• Stored data:
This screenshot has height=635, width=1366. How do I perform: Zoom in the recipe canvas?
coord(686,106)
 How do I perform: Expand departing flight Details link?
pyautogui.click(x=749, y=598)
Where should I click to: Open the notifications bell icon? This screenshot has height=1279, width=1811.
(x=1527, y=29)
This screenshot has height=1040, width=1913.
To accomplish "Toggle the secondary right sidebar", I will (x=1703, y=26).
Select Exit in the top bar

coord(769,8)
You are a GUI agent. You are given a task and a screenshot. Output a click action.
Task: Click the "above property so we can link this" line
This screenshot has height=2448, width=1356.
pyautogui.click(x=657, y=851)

• Directions: In the answer, each line of the data must appear exactly as written.

• Answer to the problem:
This screenshot has height=635, width=1366. How do I perform: Zoom in the recipe canvas?
coord(686,106)
 How do I perform: Expand departing flight Details link?
pyautogui.click(x=749, y=598)
Where should I click to: Open the notifications bell icon? This screenshot has height=1279, width=1811.
(x=1527, y=29)
This screenshot has height=1040, width=1913.
To accomplish "Toggle the secondary right sidebar", I will (x=1703, y=26).
Select Exit in the top bar

coord(769,8)
You are a GUI agent. You are given a task and a screenshot. Output a click action.
Task: Click the "above property so we can link this" line
This screenshot has height=2448, width=1356.
pyautogui.click(x=657, y=851)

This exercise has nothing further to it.